What the task asks: In the review of "Me Gusta," which two languages are the verses said to be in?

Passage:
Monday, October 26th, 2020

Anitta ft. Cardi B & Myke Towers – Me Gusta

Big beats, big names, big hats…


[Video][Website]
[5.50]

Juana Giaimo: I used to really like Anitta, but ever since she started trying to become a worldwide popstar, I think she sacrificed too much of her persona. In “Me Gusta” the delicacy and sensuality of her voice has been erased and it feels she could be replaced by anyone. The verses are in Spanish and English, and none of those languages are her native one, but they are the languages that have commercial success now. “Me Gusta” also offers rather superficial LGBT content, with lyrics that seem more like a draft, full of “ya” and “yeah,” and even the drop is quite boring. It has the typical warm vibes (Latin American mainstream artists still have a hard time detaching from that), with what seem real guitars and drums combined with some electronic production. Oh, and then Cardi B and Myke Towers appear almost as if they were forced into the song; there is no dynamic between the three of them.

Extracted entries:
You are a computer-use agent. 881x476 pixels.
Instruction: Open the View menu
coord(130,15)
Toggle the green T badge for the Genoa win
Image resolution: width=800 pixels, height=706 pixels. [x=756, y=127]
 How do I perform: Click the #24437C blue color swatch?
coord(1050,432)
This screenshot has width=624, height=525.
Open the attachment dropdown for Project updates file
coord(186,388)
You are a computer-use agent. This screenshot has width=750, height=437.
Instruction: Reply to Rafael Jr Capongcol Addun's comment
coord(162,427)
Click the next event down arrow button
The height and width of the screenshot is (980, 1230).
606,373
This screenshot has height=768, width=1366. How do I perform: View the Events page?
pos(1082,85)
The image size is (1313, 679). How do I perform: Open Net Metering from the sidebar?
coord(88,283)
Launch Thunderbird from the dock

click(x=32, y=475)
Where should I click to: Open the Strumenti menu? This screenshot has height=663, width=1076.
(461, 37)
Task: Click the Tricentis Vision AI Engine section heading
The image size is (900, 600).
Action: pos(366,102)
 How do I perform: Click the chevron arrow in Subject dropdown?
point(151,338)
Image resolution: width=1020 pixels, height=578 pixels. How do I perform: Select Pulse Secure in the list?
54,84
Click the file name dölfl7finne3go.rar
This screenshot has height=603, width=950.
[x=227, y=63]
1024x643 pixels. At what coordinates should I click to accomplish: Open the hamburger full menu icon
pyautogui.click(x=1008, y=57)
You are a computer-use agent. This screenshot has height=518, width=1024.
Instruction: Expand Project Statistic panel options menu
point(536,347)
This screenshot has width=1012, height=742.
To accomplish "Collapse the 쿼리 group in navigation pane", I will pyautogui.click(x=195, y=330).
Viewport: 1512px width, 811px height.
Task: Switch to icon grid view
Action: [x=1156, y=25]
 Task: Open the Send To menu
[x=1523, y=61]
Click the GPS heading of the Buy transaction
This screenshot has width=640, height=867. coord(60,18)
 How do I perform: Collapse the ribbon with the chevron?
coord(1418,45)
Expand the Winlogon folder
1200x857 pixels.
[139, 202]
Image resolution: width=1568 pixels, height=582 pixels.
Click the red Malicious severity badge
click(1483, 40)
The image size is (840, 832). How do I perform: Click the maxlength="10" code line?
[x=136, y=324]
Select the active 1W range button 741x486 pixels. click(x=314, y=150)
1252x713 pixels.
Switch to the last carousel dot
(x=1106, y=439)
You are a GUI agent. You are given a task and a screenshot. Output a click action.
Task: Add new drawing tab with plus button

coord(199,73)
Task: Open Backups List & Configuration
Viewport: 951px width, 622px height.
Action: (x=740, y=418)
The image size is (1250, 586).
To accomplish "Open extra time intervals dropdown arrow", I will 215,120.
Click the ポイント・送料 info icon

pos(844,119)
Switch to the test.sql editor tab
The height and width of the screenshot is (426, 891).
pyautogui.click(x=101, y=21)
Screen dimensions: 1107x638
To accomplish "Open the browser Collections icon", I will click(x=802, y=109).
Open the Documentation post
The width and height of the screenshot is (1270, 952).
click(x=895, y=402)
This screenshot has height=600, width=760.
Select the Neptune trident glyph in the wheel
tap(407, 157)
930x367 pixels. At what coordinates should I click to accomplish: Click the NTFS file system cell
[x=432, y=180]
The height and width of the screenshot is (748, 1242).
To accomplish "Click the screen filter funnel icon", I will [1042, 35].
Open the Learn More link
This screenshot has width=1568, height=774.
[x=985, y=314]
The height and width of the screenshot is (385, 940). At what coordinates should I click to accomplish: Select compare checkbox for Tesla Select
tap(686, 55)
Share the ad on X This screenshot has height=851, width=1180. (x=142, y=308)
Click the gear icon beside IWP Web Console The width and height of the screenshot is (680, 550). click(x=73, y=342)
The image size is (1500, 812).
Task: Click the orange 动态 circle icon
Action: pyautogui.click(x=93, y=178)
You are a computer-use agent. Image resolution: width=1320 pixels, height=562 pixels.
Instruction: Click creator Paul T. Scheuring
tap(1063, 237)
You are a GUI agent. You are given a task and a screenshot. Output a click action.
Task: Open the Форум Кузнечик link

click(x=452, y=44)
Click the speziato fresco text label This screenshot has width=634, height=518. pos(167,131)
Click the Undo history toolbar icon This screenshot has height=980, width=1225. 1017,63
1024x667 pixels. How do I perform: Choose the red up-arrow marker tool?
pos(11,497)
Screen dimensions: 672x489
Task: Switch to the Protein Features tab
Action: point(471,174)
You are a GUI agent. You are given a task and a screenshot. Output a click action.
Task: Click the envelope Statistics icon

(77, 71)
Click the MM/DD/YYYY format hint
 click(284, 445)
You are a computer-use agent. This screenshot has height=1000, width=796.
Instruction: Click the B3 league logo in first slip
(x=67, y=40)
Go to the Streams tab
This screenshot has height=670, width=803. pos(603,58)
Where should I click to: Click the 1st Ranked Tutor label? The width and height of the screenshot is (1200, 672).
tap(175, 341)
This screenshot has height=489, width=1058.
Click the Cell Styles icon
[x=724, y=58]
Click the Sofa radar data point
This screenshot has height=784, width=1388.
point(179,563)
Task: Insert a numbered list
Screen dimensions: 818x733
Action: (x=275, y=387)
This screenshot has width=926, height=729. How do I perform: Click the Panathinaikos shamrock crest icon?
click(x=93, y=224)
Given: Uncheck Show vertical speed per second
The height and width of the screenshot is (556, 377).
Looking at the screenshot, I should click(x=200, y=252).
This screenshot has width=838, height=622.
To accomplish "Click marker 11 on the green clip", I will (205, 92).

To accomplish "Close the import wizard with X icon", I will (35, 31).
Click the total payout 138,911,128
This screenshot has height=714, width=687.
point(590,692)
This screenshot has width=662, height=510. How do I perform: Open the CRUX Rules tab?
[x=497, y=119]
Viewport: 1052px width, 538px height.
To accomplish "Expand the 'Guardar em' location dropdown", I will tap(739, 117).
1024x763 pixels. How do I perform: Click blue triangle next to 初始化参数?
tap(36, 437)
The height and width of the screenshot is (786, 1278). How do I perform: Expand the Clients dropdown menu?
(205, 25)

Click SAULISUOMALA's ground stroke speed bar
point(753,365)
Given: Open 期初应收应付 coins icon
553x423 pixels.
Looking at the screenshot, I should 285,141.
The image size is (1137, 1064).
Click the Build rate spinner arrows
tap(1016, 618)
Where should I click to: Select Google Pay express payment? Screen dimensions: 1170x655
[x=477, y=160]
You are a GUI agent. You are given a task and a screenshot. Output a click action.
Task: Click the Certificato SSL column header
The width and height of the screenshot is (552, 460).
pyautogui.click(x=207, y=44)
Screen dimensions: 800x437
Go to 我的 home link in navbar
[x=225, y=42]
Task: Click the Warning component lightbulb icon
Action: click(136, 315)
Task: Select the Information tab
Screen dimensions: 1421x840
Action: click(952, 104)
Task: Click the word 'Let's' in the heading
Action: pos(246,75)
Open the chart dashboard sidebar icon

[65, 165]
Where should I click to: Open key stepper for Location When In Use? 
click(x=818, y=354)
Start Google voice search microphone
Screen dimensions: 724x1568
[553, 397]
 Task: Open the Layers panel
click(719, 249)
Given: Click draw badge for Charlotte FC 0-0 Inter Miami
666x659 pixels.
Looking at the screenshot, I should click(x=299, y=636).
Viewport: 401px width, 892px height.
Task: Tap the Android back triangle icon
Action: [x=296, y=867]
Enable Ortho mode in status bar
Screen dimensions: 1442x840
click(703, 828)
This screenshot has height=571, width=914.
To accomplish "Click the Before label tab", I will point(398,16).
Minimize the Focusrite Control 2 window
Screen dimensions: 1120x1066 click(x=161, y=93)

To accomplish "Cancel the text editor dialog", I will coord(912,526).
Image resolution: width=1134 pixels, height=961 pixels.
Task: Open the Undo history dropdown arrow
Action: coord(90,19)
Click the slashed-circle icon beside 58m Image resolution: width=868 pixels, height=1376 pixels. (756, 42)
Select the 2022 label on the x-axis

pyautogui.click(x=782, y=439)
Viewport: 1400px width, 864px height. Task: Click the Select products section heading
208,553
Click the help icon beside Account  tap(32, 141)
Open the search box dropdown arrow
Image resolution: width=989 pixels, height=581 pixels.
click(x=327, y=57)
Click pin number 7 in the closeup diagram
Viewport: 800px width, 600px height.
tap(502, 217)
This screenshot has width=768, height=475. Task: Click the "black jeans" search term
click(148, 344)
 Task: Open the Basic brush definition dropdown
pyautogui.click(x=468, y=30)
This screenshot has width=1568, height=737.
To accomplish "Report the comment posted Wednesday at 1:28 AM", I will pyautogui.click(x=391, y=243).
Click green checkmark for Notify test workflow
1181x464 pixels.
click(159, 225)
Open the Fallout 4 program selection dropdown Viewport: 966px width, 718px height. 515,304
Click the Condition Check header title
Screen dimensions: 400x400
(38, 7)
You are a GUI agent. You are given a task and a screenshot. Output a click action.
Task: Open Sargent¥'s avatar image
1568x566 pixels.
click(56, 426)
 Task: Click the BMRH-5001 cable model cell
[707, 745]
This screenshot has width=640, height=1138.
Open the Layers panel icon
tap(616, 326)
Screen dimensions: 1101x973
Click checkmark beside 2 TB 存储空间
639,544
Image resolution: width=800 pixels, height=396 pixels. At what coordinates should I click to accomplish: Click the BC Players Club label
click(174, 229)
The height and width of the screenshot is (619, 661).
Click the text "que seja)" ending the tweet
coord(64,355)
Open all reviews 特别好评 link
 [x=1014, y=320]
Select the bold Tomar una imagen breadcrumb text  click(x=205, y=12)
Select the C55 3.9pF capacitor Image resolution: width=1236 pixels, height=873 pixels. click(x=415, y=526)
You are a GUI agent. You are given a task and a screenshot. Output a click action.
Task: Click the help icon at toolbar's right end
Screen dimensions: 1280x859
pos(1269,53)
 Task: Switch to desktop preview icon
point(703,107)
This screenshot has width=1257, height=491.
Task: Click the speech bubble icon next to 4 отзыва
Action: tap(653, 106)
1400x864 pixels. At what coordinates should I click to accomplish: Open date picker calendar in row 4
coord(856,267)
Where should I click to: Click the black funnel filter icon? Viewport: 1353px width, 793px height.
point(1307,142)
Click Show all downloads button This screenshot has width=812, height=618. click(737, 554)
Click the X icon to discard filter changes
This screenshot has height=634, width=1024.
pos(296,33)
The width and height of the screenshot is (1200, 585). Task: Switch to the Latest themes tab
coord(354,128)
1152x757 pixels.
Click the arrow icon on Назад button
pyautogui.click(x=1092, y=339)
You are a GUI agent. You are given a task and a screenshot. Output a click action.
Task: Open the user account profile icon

Output: Spanish and English.